In October 2013, the Supreme Court rejected a petition by a group of Israelis who wanted to force the state to register them as members of the Israeli people, by changing their affiliation as recorded in the Population Registry from “Jewish” to “Israeli.” The reasoning for rejecting the petition was that the existence of “an Israeli people” had not been legally proven, Judge Hanan Melcer noted, and “it is not proper to encourage the creation of ‘slivers’ of new peoples.”

Yesterday, six months after that verdict was issued, Prime Minister Benjamin Netanyahu explained why he is promoting a new Basic Law: “The Nation State of the Jewish People.”
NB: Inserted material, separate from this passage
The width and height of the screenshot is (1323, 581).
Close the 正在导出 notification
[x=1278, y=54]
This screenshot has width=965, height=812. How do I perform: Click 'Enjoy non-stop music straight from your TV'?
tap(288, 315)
“Israel’s status as the nation-state of the Jewish people is not given sufficient expression in our Basic Laws, and this is what the proposed Basic Law is meant to do.” Netanyahu subsequently claimed that the Jewish components of the state “are under relentless and increasing attack from abroad, and even at home.”
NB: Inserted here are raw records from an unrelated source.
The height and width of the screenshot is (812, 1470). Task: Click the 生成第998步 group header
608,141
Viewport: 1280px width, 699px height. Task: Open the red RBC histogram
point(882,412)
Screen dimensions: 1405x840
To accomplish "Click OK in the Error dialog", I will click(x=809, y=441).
Both the court ruling and the ceaseless parliamentary efforts to legislate such a law put forth a very narrow portrait of “Israeliness.” For 66 years now Israeliness” has attempted to gain recognition and win independence, and has been rejected repeatedly by the establishment. It has been described as the “slivers of peoplehood” whose existence has not been proven, while at the same time, no one seeks to legislate a law that will define and protect it. Again and again it is forced to bow before its “big sister,” the Jewish state.

But while Netanyahu’s motivation can be explained by his obsessive desire to Judaize Israel and not to allow its minorities to “feel at home,” it is hard not to wonder what exactly the basis was for the court’s determination that there is no such thing as an Israeli nationality [with the Population Registry’s use of the term “nationality” referring not to citizenship but rather to ethnic identity]. Does it not suffice that a group of people lives together for decades in a country called Israel, to call this people “Israeli”? The creation of Israeli literature, Israeli art, Israeli music, Israeli theater, Israeli humor, Israeli politics, Israeli sports, an Israeli accent, Israeli grief – are all of these not enough to speak of an “Israeli people”?

Israeli identity, which is still crystallizing, consists of a whole mosaic of faiths, opinions and tastes; it is not monolithic and homogenous and it is immersed in deeper-than-ever conflict that sometimes seems insoluble. But that is no reason to strike at the very existence of Israeli identity. On the contrary, these are its characteristics and these are precisely the contemporary definitions that sustain it. On the eve of Independence Day 2014, the citizens of Israel can and should be proud of it.